▶ YOUR ASSIGNMENT: Each record is to be duplicated exactly, with nothing added.

== DATASET RECORDS ==

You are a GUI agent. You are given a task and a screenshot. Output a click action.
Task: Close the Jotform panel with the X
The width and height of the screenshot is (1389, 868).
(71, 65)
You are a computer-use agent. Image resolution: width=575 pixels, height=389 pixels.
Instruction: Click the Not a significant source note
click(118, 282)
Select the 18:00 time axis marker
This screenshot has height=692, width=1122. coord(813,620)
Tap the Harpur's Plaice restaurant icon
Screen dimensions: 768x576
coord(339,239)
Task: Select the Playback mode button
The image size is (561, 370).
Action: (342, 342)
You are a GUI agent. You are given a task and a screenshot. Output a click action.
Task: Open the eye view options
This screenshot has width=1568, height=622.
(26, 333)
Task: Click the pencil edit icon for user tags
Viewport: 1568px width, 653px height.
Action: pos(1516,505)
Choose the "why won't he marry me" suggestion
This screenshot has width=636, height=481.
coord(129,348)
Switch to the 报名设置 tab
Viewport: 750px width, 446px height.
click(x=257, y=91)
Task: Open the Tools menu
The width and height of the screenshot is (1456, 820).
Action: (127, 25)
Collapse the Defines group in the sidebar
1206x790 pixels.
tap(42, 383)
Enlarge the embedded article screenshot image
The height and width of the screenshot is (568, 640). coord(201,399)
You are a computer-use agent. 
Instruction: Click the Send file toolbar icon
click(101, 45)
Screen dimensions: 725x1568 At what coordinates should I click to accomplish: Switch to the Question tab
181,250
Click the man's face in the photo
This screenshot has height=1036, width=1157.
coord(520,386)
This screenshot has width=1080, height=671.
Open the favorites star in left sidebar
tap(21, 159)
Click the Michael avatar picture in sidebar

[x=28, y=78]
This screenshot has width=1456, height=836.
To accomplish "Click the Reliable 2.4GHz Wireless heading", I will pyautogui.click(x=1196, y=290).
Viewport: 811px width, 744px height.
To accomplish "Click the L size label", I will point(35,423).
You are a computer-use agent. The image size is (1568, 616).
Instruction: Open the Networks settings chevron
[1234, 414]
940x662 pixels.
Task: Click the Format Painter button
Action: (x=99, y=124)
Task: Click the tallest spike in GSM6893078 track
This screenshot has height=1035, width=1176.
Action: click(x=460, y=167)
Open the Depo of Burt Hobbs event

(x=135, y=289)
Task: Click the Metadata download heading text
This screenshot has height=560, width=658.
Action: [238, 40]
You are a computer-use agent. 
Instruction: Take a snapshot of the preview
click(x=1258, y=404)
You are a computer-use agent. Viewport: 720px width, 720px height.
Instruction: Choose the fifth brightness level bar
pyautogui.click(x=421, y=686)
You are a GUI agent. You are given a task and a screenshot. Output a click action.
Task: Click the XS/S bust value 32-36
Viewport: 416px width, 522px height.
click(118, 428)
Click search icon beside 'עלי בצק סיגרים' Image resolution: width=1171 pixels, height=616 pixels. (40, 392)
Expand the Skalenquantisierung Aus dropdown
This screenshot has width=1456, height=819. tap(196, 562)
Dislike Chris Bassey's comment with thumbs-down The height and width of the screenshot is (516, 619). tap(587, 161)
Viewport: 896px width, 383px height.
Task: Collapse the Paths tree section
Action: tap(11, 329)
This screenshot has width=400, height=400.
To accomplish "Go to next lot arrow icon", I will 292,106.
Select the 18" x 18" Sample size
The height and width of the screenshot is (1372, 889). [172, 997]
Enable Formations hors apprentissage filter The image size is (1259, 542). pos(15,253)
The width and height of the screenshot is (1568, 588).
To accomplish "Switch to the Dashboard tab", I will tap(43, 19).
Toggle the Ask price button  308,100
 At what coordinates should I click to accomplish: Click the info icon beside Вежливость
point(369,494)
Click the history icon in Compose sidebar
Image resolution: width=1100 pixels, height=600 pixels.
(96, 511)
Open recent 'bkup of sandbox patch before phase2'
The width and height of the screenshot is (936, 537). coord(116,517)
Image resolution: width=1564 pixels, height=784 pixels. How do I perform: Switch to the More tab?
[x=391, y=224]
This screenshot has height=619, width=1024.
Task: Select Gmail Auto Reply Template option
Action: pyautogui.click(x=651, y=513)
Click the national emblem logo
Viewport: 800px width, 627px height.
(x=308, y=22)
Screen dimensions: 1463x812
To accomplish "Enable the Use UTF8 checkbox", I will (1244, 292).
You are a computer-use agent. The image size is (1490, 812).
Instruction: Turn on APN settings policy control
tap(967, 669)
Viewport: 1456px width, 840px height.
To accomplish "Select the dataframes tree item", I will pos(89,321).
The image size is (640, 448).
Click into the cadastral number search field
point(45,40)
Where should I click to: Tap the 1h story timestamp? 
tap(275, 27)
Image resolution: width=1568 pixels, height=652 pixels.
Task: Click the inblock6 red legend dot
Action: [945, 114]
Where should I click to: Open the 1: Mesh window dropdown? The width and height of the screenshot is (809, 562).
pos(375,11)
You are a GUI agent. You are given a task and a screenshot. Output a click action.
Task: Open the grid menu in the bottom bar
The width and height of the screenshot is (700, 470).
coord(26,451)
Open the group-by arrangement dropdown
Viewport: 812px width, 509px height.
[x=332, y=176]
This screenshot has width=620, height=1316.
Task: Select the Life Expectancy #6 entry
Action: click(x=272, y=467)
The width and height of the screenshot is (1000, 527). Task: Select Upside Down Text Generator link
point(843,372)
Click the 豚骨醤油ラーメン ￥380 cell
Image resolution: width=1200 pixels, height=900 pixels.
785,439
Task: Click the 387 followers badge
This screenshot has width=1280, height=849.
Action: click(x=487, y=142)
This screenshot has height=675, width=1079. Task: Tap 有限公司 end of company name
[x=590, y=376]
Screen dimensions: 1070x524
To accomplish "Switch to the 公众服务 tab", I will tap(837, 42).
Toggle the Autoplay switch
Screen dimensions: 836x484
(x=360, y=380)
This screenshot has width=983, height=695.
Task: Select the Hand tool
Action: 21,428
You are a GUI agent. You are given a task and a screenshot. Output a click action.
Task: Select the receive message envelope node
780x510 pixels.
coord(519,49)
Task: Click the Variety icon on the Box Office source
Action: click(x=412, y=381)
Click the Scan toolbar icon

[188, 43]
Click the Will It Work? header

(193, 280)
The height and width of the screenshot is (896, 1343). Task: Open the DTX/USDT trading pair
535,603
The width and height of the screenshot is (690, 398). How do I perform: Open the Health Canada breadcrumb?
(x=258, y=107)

===

▶ ANSWER TO THE PROBLEM:
You are a GUI agent. You are given a task and a screenshot. Output a click action.
Task: Close the Jotform panel with the X
The width and height of the screenshot is (1389, 868).
(71, 65)
You are a computer-use agent. Image resolution: width=575 pixels, height=389 pixels.
Instruction: Click the Not a significant source note
click(118, 282)
Select the 18:00 time axis marker
This screenshot has height=692, width=1122. coord(813,620)
Tap the Harpur's Plaice restaurant icon
Screen dimensions: 768x576
coord(339,239)
Task: Select the Playback mode button
The image size is (561, 370).
Action: (342, 342)
You are a GUI agent. You are given a task and a screenshot. Output a click action.
Task: Open the eye view options
This screenshot has width=1568, height=622.
(26, 333)
Task: Click the pencil edit icon for user tags
Viewport: 1568px width, 653px height.
Action: pos(1516,505)
Choose the "why won't he marry me" suggestion
This screenshot has width=636, height=481.
coord(129,348)
Switch to the 报名设置 tab
Viewport: 750px width, 446px height.
click(x=257, y=91)
Task: Open the Tools menu
The width and height of the screenshot is (1456, 820).
Action: (127, 25)
Collapse the Defines group in the sidebar
1206x790 pixels.
tap(42, 383)
Enlarge the embedded article screenshot image
The height and width of the screenshot is (568, 640). coord(201,399)
You are a computer-use agent. 
Instruction: Click the Send file toolbar icon
click(101, 45)
Screen dimensions: 725x1568 At what coordinates should I click to accomplish: Switch to the Question tab
181,250
Click the man's face in the photo
This screenshot has height=1036, width=1157.
coord(520,386)
This screenshot has width=1080, height=671.
Open the favorites star in left sidebar
tap(21, 159)
Click the Michael avatar picture in sidebar

[x=28, y=78]
This screenshot has width=1456, height=836.
To accomplish "Click the Reliable 2.4GHz Wireless heading", I will pyautogui.click(x=1196, y=290).
Viewport: 811px width, 744px height.
To accomplish "Click the L size label", I will point(35,423).
You are a computer-use agent. The image size is (1568, 616).
Instruction: Open the Networks settings chevron
[1234, 414]
940x662 pixels.
Task: Click the Format Painter button
Action: (x=99, y=124)
Task: Click the tallest spike in GSM6893078 track
This screenshot has height=1035, width=1176.
Action: click(x=460, y=167)
Open the Depo of Burt Hobbs event

(x=135, y=289)
Task: Click the Metadata download heading text
This screenshot has height=560, width=658.
Action: [238, 40]
You are a computer-use agent. 
Instruction: Take a snapshot of the preview
click(x=1258, y=404)
You are a computer-use agent. Viewport: 720px width, 720px height.
Instruction: Choose the fifth brightness level bar
pyautogui.click(x=421, y=686)
You are a GUI agent. You are given a task and a screenshot. Output a click action.
Task: Click the XS/S bust value 32-36
Viewport: 416px width, 522px height.
click(118, 428)
Click search icon beside 'עלי בצק סיגרים' Image resolution: width=1171 pixels, height=616 pixels. (40, 392)
Expand the Skalenquantisierung Aus dropdown
This screenshot has width=1456, height=819. tap(196, 562)
Dislike Chris Bassey's comment with thumbs-down The height and width of the screenshot is (516, 619). tap(587, 161)
Viewport: 896px width, 383px height.
Task: Collapse the Paths tree section
Action: tap(11, 329)
This screenshot has width=400, height=400.
To accomplish "Go to next lot arrow icon", I will 292,106.
Select the 18" x 18" Sample size
The height and width of the screenshot is (1372, 889). [172, 997]
Enable Formations hors apprentissage filter The image size is (1259, 542). pos(15,253)
The width and height of the screenshot is (1568, 588).
To accomplish "Switch to the Dashboard tab", I will tap(43, 19).
Toggle the Ask price button  308,100
 At what coordinates should I click to accomplish: Click the info icon beside Вежливость
point(369,494)
Click the history icon in Compose sidebar
Image resolution: width=1100 pixels, height=600 pixels.
(96, 511)
Open recent 'bkup of sandbox patch before phase2'
The width and height of the screenshot is (936, 537). coord(116,517)
Image resolution: width=1564 pixels, height=784 pixels. How do I perform: Switch to the More tab?
[x=391, y=224]
This screenshot has height=619, width=1024.
Task: Select Gmail Auto Reply Template option
Action: pyautogui.click(x=651, y=513)
Click the national emblem logo
Viewport: 800px width, 627px height.
(x=308, y=22)
Screen dimensions: 1463x812
To accomplish "Enable the Use UTF8 checkbox", I will (1244, 292).
You are a computer-use agent. The image size is (1490, 812).
Instruction: Turn on APN settings policy control
tap(967, 669)
Viewport: 1456px width, 840px height.
To accomplish "Select the dataframes tree item", I will pos(89,321).
The image size is (640, 448).
Click into the cadastral number search field
point(45,40)
Where should I click to: Tap the 1h story timestamp? 
tap(275, 27)
Image resolution: width=1568 pixels, height=652 pixels.
Task: Click the inblock6 red legend dot
Action: [945, 114]
Where should I click to: Open the 1: Mesh window dropdown? The width and height of the screenshot is (809, 562).
pos(375,11)
You are a GUI agent. You are given a task and a screenshot. Output a click action.
Task: Open the grid menu in the bottom bar
The width and height of the screenshot is (700, 470).
coord(26,451)
Open the group-by arrangement dropdown
Viewport: 812px width, 509px height.
[x=332, y=176]
This screenshot has width=620, height=1316.
Task: Select the Life Expectancy #6 entry
Action: click(x=272, y=467)
The width and height of the screenshot is (1000, 527). Task: Select Upside Down Text Generator link
point(843,372)
Click the 豚骨醤油ラーメン ￥380 cell
Image resolution: width=1200 pixels, height=900 pixels.
785,439
Task: Click the 387 followers badge
This screenshot has width=1280, height=849.
Action: click(x=487, y=142)
This screenshot has height=675, width=1079. Task: Tap 有限公司 end of company name
[x=590, y=376]
Screen dimensions: 1070x524
To accomplish "Switch to the 公众服务 tab", I will tap(837, 42).
Toggle the Autoplay switch
Screen dimensions: 836x484
(x=360, y=380)
This screenshot has width=983, height=695.
Task: Select the Hand tool
Action: 21,428
You are a GUI agent. You are given a task and a screenshot. Output a click action.
Task: Select the receive message envelope node
780x510 pixels.
coord(519,49)
Task: Click the Variety icon on the Box Office source
Action: click(x=412, y=381)
Click the Scan toolbar icon

[188, 43]
Click the Will It Work? header

(193, 280)
The height and width of the screenshot is (896, 1343). Task: Open the DTX/USDT trading pair
535,603
The width and height of the screenshot is (690, 398). How do I perform: Open the Health Canada breadcrumb?
(x=258, y=107)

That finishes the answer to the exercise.